SUPREME COURT OF THE STATE OF NY COUNTY OF NEW YORK: PART 22
Dec 23, 2013
2013 N.Y. Slip Op. 33386 (N.Y. Sup. Ct. 2013)

Opinion

Index No.: 100796/2012 Motion Seq. 002

12-23-2013

HERIBERTO HIRALDO Plaintiff, v. JEFFREY NUNEZ & IRIS RAMIREZ Defendants.


DECISION/ORDER


HON. ARLENE P. BLUTH, JSC

Defendants' motion for summary judgment dismissing this action on the ground that plaintiff did not sustain a "serious injury" within the meaning of Insurance Law § 5012 (d) is granted.

In this action, plaintiff alleges that on August 31, 2010 he sustained personal injuries when, while operating a motor vehicle, he collided with a vehicle operated by defendant Iris Ramirez and owned by defendant Jeffrey Nunez. Due to this collision, plaintiff hit his face on the deployed air bag and his back on the seat. Plaintiff continues to complain of pain in his lower back and claims disabilities as serious personal injuries within the meaning of Insurance Law Section 5012 (d). Defendants deny that plaintiff's injuries are sufficiently serious to bring him within the ambit of Insurance Law Section 5012 (d), and move for summary judgment of dismissal pursuant to CPLR 3212.
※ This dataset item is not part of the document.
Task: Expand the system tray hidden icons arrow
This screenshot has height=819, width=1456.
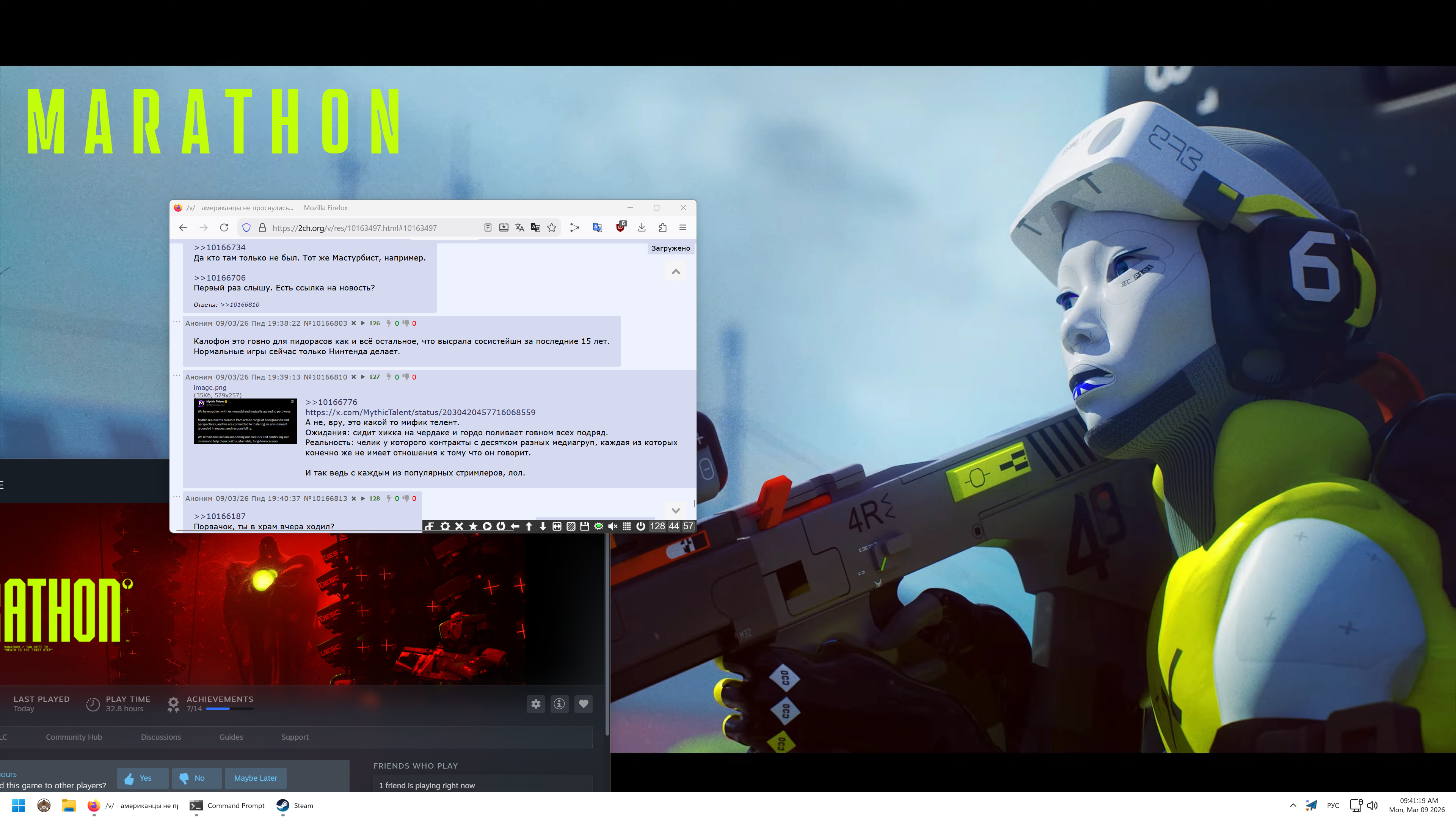Action: coord(1293,805)
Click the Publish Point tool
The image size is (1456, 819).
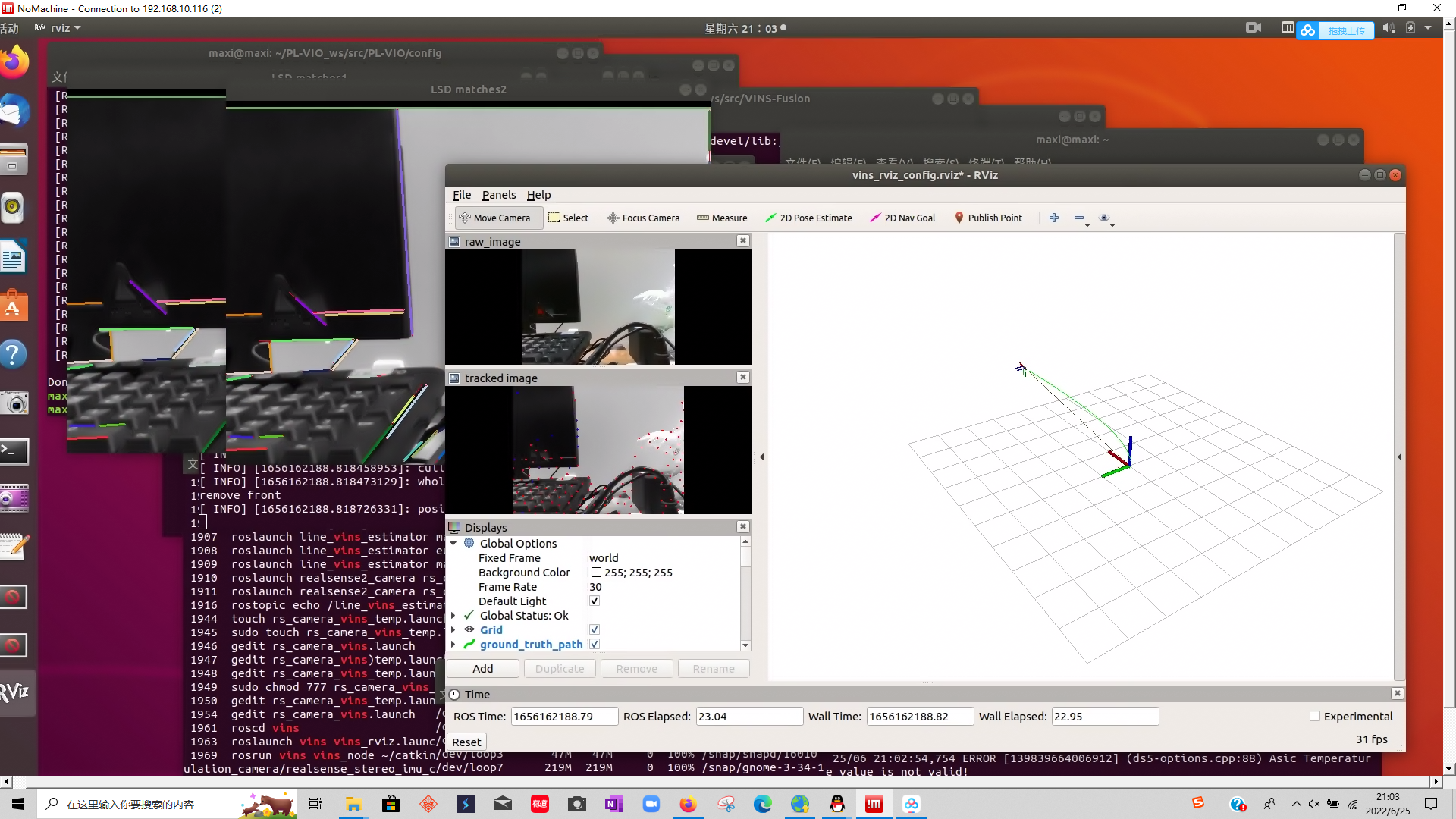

To prevail on a motion for summary judgment, the defendant has the initial burden to present competent evidence showing that the plaintiff has not suffered a "serious injury" (see Rodriguez v Goldstein, 182 AD2d 396 [1992]). Such evidence includes '"affidavits or affirmations of medical experts who examined the plaintiff and conclude that no objective medical findings support the plaintiff's claim'" (Shinn v Catanzaro, 1 AD3d 195, 197 [1st Dept 2003], quoting Grossman v Wright, 268 AD2d 79, 84 [2nd Dept 2000]). Where there is objective proof of injury, the defendant may meet his or her burden upon the submission of expert affidavits indicating that plaintiff's injury was caused by a pre-existing condition and not the accident (Farrington v Go On Time Car Serv., 76 AD3d 818 [1st Dept 2010], citing Pommells v Perez, 4 NY3d 566 [2005]). "In order to establish prima facie entitlement to summary judgment under the[ 90/180] category of the statute,[a] defendant must provide medical evidence of the absence of injury precluding 90 days of normal activity during the first 180 days following the accident" (Elias v Mahlah, 58 AD3d 434,435[1st Dept 2009]). However, "a defendant can establish prima facie entitlement to summary judgment on this category without medical evidence by citing other evidence, such as the plaintiff's own deposition testimony or records demonstrating that [plaintiff] was not prevented from performing all of the substantial activities constituting customary daily activities for the prescribed period" (id.).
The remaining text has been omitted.